Garvey|Simon is pleased to present Kristy Gordon: Map of the universe opening October 9, 2024, at DFN Projects, 16 East 79 Street, New York, NY. The exhibition includes a selection of Gordon’s recent Surrealist figurative paintings: celebrations of women and other marginalized groups explored through the lens of mysticism and spirituality. Gordon weaves together fantasy, art historical references, and incisive commentary to create complex narratives and diaphanous, otherworldly scenes. There will be an opening reception on Wednesday, October 9 at DFN Projects. The artist will be present.

Rife with allusions and visual callbacks, Gordon’s paintings use art historical references, to usurp the power dynamic typically implicit in traditional painting. Her compositions nod to an array of iconic Judeo-Christian religious structures and motifs, including the ascension, altarpieces, and the garden of Eden. In each of these instances, Gordon decentralizes not just Christianity, but patriarchal and anthropocentric structures, as well. A traditional male deity is exchanged for a feminine figure with an all-seeing eye for a face; Adam and Eve are transformed into contemporary adolescents clad in undergarments; creatures from marginalia break into the pictorial plane and cavort amongst the other figures. By shifting the identity of each of these scene’s central figures (typically a white man) Gordon endows her subverters with a previously unattainable power. The natural world, particularly, is made dominant in her work. Furthermore, they are also exalted by the compositional structure of the painting, literally lifted into positions of eminence.

Though sometimes borrowed from Renaissance and medieval masterworks, Gordon’s complex compositions support an array of intersecting narrative arcs and temporalities. Her meticulously layered scenes are punctuated by pockets of self-contained stories, each one crystalline in its sense of chronology. These miniature tales are at once instantaneous and unresolved, ambiguous and clearly linear. A mushroom cloud cohabitates happily with a rearing, Napoleonic horse, and skeletons trapeze against the backdrop of ancient ruins. The relationships between her characters crosscut from background to foreground, forging unity across her pictorial plane. This spatial, narrative, and temporal fluidity not only serve to increase the surreal quality of Gordon’s work, but also suggest an ease of motility and communication between realities. Despite the conflict that often appears in her paintings, Gordon presents a version of utopia, wherein disparate beings and ideas can coexist.

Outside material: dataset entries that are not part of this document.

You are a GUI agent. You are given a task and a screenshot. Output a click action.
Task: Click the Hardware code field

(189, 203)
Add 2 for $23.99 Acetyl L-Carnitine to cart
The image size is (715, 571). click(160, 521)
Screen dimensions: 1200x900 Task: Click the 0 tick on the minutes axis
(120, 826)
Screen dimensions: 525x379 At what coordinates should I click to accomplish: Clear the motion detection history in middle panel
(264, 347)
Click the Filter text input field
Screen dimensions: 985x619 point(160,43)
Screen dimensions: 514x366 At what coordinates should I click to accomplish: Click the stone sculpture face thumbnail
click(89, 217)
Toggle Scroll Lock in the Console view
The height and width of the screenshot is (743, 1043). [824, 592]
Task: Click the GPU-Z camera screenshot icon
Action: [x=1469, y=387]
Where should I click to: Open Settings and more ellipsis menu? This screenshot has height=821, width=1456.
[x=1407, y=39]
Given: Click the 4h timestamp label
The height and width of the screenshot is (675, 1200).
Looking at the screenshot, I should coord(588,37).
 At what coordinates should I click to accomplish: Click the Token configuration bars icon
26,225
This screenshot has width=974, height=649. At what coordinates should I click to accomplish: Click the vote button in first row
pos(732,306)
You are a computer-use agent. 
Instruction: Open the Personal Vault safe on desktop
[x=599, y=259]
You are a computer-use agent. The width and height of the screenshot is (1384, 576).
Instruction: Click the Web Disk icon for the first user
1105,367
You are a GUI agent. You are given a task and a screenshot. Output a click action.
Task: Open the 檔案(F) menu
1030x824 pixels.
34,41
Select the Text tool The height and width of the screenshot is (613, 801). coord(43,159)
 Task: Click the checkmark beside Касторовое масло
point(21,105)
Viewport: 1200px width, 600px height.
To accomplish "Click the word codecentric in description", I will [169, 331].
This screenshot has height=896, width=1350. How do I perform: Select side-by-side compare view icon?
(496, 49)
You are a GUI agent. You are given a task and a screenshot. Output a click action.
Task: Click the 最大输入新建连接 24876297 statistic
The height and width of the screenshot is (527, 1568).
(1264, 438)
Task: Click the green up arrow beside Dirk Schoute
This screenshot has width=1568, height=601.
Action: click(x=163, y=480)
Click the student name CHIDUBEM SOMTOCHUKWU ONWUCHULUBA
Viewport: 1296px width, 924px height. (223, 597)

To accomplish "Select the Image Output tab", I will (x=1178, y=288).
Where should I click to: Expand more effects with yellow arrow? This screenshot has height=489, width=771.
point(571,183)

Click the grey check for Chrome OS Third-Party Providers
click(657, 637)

Kristy Gordon is a Canadian-born artist living in New York City. Her paintings have been described as “contradictory and enigmatic scenes (that) unravel centuries of power relations and imagine a new future”. Gordon received a BFA from the Ontario College of Art and Design in 2011 and an MFA from The New York Academy of Art in 2013. She is an adjunct professor at the New York Academy of Art. Her work has been widely exhibited in solo and group exhibitions throughout Canada, the United States, Europe and China at venues including the European Museum of Modern Art in Barcelona, Spain; the National Academy Museum, NYC; and Flowers Gallery, NYC. As a three-time recipient of the Elizabeth Greenshields Foundation Grant, her paintings have won numerous awards and honors. She has received residencies at the Central Academy of Fine Arts in Beijing, China; Shanghai University in China; OCAD University Florence, Italy; and has apprenticed with Odd Nerdrum in Norway and France. Gordon’s work and art writing have been featured in publications, including The Artist’s Magazine, International Artist, and Fine Art Connoisseur. Her paintings hang in more than 600 collections worldwide including the Government of Ontario Art Collection, The Clearing House (New York City) and Touchstones Nelson Museum of Art and History.